→ **BRIEF**: Write out, word for word, the portion of the lipase thermostability text below that starts at the words "Restriction endonucleases, Taq" and ends after the words "biotin, 6g/L agar).".

→ **PASSAGE SHOWN**:
P. pastoris proved to be a valuable cell factory for the directed evolution of the lipase from R. chinensis for thermostability improvement, especially when combined with the novel method of library construction described here. In the present study, the thermostability of r27RCL was improved significantly by two rounds of error-prone PCR and two rounds of DNA shuffling in P. pastoris. The S4-3 variant is the most thermostable lipase from Rhizopus sp., under the conditions tested. Compared with the parent r27RCL, the optimum temperature of S4-3 was two degrees higher, Tm was 22 degrees higher and half-lives at 60°C and 65°C were 46- and 23- times longer, respectively. Moreover, the catalytic efficiency kcat/Km of S4-3 was comparable to the parent. In summary, S4-3 maintained good catalytic properties and exhibited much greater tolerability and stability at high temperatures, which made this variant a promising candidate for industrial applications at high temperatures.

Methods

Strains, plasmid, reagents and cultures

Restriction endonucleases, Taq DNA polymerase were purchased from Takara. All chemicals were of analytical grade or higher quality and purchased from Sigma. P. pastoris GS115 (His-Mut+) and the pPIC9K expression vector are from Invitrogen BV. Recombinant plasmid pPIC9K-proRCL and strain GS115/ pPIC9K-proRCL were constructed by [Yu et al. 10]. The media used in this study include YPD (10g/L yeast extract, 20g/L peptone, 20g/L dextrose), MD (13.4g/L YNB, 0.016 μM biotin, 20g/L dextrose), BMGY (10g/L yeast extract, 20g/L peptone, 10g/L glycerol, pH 6.0 100 mM potassium phosphate, 13.4g/L YNB, 0.016 μM biotin), BMMY (10g/L yeast extract, 20g/L peptone, 10g/L methanol, pH 6.0 100 mM potassium phosphate, 13.4g/L YNB, 0.016μM biotin), BMMYA (10g/L yeast extract, 20g/L peptone, 5g/L methanol, pH 6.0 100 mM potassium phosphate, 13.4g/L YNB, 0.016 μM biotin, 6g/L agar).

Production of proRCL variants by error-prone PCR

The first two rounds of random mutagenesis of proRCL gene were carried out by error-prone PCR as described elsewhere [43]. A 50 μL reaction mixture contained 5 μL PCR Gold buffer, 0.7 mM MnCl2, 3 mM MgCl2, 0.5 mM dATP/dGTP, 2.5 mM dCTP/dTTP, 40 pmol of each primer (BC-F and BC-R), 5 ng of plasmid pPIC9K-proRCL, and 2.5 U of Taq polymerase. PCR cycle conditions were: initial denaturation for 3 min at 94°C; followed by 30 cycles of 30 s at 94°C, 30 s of annealing at 55°C and 1 min of extension at 72°C; and a 10 min final extension at 72°C. The template for the second round of error-prone PCR used an equimolar mixture of positive variants from the first generation of random mutagenesis.

→ **DATASET RECORDS**:
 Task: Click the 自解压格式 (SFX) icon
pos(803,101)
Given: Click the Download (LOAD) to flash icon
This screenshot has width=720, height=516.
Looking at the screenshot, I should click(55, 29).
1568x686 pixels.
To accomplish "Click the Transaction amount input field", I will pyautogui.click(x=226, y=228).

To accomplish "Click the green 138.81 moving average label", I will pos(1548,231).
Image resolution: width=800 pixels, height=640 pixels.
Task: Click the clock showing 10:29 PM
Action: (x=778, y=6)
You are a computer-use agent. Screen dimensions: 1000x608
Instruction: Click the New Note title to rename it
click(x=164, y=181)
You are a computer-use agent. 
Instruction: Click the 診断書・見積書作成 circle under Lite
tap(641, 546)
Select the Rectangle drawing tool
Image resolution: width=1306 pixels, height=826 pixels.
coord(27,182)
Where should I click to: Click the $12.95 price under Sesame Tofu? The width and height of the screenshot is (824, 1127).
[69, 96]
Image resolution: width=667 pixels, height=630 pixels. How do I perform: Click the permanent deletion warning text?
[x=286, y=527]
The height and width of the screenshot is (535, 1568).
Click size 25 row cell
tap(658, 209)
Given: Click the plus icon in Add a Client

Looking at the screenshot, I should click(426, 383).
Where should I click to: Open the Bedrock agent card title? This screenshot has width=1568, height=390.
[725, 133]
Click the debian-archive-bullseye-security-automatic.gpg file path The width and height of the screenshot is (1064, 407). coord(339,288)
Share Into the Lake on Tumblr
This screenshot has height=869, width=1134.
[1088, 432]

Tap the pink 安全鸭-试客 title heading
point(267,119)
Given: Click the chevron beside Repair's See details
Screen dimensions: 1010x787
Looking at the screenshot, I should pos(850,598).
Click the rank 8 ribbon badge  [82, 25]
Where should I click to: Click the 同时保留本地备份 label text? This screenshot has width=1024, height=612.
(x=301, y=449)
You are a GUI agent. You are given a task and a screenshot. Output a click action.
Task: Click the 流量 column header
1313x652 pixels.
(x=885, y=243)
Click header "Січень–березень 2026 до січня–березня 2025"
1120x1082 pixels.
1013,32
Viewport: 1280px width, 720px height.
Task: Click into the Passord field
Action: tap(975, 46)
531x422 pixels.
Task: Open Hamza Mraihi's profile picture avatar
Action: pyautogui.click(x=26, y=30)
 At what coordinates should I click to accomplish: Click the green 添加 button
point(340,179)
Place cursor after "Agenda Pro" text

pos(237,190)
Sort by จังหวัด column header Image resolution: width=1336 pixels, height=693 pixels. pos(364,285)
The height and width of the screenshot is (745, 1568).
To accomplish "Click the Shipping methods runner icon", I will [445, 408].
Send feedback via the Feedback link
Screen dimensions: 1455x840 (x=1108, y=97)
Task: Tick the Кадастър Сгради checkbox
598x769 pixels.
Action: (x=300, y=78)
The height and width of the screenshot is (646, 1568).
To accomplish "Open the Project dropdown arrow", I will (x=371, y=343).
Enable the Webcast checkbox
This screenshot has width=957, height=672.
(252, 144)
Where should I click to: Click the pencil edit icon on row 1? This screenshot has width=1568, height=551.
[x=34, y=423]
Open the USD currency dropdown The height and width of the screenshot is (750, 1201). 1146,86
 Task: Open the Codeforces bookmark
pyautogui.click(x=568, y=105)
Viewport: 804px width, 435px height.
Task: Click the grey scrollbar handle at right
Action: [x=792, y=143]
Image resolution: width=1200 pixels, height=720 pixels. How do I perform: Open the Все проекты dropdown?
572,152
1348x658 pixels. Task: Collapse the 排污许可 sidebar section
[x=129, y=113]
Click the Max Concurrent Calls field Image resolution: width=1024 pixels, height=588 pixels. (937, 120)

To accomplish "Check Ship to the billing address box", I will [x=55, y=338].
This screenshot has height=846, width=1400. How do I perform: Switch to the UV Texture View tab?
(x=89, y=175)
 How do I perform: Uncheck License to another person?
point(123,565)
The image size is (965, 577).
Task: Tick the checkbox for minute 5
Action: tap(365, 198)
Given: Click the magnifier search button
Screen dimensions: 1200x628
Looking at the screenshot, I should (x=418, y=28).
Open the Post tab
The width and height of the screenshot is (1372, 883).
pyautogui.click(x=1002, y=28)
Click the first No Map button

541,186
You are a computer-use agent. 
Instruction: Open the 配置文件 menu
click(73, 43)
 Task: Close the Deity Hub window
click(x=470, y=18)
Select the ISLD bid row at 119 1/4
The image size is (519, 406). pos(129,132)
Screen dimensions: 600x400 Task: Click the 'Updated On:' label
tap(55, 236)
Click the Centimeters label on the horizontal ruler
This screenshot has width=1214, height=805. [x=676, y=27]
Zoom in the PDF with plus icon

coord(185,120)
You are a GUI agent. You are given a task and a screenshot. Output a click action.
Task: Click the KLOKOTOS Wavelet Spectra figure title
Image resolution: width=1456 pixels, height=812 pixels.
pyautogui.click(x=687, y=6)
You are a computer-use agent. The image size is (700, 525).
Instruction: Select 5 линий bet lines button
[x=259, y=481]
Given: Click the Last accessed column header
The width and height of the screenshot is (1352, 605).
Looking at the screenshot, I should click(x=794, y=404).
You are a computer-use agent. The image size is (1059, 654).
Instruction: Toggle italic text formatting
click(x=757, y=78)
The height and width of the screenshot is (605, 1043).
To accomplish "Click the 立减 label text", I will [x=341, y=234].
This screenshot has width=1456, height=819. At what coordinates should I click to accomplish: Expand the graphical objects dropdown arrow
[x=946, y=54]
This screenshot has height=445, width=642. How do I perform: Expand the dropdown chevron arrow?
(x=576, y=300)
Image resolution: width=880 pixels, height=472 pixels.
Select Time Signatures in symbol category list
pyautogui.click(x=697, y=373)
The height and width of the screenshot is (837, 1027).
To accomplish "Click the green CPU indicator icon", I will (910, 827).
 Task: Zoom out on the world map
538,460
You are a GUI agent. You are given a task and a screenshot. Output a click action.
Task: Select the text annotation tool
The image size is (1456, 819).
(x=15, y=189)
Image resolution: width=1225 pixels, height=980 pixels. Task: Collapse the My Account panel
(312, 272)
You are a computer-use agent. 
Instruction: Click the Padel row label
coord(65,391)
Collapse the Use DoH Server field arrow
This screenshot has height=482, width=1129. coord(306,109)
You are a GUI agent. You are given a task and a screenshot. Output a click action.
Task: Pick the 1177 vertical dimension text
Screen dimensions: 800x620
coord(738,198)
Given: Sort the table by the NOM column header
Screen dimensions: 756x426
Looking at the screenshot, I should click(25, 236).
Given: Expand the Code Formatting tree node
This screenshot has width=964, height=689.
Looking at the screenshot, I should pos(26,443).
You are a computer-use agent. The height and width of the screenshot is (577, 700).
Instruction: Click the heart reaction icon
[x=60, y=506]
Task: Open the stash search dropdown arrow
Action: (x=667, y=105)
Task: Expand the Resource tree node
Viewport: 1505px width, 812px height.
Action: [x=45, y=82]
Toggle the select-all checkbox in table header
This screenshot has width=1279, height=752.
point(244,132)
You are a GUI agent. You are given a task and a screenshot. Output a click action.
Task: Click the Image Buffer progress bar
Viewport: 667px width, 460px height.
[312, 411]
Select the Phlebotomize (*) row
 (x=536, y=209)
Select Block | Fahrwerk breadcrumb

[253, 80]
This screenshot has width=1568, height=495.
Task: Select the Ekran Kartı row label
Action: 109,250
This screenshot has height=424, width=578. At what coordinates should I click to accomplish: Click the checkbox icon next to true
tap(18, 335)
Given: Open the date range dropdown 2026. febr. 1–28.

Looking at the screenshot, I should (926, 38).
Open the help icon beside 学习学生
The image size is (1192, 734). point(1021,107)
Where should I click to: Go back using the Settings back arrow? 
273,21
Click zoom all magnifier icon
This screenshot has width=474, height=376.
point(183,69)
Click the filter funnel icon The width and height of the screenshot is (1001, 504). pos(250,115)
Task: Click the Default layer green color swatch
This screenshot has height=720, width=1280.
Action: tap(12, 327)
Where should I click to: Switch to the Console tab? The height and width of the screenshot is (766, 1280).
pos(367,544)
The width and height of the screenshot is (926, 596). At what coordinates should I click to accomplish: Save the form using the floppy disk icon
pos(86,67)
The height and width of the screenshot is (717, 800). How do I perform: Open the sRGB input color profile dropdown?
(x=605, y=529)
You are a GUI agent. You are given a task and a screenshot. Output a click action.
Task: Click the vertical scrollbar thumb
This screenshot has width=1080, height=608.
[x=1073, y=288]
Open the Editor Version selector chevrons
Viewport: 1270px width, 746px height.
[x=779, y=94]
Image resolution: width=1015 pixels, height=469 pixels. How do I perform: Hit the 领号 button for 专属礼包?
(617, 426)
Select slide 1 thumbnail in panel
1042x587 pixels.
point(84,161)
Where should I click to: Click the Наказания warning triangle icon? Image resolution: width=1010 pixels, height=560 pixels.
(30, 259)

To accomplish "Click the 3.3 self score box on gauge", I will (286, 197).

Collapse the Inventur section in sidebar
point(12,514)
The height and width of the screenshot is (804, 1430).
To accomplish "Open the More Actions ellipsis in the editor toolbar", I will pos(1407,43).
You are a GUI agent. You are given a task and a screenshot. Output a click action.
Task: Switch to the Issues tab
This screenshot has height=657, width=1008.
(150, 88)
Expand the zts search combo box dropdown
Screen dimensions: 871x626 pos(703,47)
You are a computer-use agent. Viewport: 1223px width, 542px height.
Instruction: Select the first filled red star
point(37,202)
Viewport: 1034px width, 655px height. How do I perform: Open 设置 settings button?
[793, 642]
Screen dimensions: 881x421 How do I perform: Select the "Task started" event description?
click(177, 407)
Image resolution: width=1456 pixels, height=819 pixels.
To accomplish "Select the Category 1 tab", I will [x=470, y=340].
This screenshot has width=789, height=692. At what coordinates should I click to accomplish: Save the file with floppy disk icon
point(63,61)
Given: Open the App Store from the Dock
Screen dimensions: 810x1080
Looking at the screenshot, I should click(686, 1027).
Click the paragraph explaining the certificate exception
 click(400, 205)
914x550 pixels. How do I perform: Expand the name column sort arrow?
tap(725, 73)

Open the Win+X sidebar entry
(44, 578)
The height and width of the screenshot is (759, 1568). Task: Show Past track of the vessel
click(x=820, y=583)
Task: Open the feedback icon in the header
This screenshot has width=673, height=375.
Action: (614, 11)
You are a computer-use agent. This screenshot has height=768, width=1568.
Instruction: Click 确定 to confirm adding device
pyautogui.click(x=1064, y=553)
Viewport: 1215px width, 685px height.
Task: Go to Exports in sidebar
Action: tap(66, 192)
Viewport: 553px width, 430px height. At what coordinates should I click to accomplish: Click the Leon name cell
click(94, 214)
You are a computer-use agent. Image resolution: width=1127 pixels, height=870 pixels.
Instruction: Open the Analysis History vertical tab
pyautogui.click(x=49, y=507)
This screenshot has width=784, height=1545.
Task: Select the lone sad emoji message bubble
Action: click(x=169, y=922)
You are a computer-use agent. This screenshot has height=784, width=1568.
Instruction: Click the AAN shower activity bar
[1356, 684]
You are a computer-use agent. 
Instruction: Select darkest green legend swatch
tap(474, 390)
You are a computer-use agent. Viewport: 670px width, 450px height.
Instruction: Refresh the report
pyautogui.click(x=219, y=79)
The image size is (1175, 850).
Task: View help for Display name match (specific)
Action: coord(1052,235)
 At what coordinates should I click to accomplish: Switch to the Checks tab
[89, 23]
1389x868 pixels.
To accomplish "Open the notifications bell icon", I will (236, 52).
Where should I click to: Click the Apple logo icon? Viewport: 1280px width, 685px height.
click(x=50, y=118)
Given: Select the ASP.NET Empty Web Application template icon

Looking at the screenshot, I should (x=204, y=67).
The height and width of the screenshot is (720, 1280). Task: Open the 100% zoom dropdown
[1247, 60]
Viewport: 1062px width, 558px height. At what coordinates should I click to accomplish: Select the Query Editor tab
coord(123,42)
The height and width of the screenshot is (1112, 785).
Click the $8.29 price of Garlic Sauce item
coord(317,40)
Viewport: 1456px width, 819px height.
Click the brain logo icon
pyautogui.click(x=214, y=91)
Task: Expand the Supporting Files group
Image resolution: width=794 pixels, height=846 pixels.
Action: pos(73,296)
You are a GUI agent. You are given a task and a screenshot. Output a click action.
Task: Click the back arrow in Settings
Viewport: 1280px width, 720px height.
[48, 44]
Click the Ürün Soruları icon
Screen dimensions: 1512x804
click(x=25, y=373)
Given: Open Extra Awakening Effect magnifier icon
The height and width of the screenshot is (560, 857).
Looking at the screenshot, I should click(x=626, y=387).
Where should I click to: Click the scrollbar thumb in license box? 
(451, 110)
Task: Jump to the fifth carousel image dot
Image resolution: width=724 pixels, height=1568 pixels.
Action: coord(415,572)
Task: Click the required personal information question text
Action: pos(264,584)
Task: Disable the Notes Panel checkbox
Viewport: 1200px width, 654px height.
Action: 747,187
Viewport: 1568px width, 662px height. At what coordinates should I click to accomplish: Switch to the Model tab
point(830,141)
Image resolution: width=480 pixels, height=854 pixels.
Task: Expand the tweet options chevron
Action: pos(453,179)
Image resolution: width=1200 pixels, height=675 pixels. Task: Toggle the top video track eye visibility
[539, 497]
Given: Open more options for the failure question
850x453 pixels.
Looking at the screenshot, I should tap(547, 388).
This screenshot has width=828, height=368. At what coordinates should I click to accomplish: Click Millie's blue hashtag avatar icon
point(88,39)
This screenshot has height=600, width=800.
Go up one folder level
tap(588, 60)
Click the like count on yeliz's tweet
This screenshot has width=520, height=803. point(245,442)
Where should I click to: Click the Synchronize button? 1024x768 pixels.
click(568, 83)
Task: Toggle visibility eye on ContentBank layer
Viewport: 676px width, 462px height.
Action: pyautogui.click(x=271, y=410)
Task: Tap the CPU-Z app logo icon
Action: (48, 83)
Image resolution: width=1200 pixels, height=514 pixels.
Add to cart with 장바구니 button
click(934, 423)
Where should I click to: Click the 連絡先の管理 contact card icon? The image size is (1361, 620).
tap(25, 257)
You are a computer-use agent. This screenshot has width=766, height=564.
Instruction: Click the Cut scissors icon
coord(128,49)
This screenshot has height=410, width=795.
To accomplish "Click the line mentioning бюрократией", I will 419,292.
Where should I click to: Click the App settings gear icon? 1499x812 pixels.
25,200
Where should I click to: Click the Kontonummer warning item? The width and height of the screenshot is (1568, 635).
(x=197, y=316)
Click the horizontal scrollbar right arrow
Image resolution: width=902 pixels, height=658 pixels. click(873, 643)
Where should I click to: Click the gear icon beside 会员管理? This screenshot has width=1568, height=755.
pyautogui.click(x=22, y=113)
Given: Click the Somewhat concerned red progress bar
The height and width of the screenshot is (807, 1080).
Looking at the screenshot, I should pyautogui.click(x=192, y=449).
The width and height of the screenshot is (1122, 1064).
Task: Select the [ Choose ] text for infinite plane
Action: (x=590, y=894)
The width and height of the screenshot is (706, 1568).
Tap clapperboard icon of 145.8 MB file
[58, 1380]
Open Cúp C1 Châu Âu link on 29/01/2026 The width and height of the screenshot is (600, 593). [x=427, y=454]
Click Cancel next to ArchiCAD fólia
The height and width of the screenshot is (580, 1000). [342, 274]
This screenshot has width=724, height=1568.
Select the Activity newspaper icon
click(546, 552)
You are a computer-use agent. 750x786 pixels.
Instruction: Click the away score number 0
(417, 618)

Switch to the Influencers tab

→ **EXERCISE ANSWER**:
Restriction endonucleases, Taq DNA polymerase were purchased from Takara. All chemicals were of analytical grade or higher quality and purchased from Sigma. P. pastoris GS115 (His-Mut+) and the pPIC9K expression vector are from Invitrogen BV. Recombinant plasmid pPIC9K-proRCL and strain GS115/ pPIC9K-proRCL were constructed by [Yu et al. 10]. The media used in this study include YPD (10g/L yeast extract, 20g/L peptone, 20g/L dextrose), MD (13.4g/L YNB, 0.016 μM biotin, 20g/L dextrose), BMGY (10g/L yeast extract, 20g/L peptone, 10g/L glycerol, pH 6.0 100 mM potassium phosphate, 13.4g/L YNB, 0.016 μM biotin), BMMY (10g/L yeast extract, 20g/L peptone, 10g/L methanol, pH 6.0 100 mM potassium phosphate, 13.4g/L YNB, 0.016μM biotin), BMMYA (10g/L yeast extract, 20g/L peptone, 5g/L methanol, pH 6.0 100 mM potassium phosphate, 13.4g/L YNB, 0.016 μM biotin, 6g/L agar).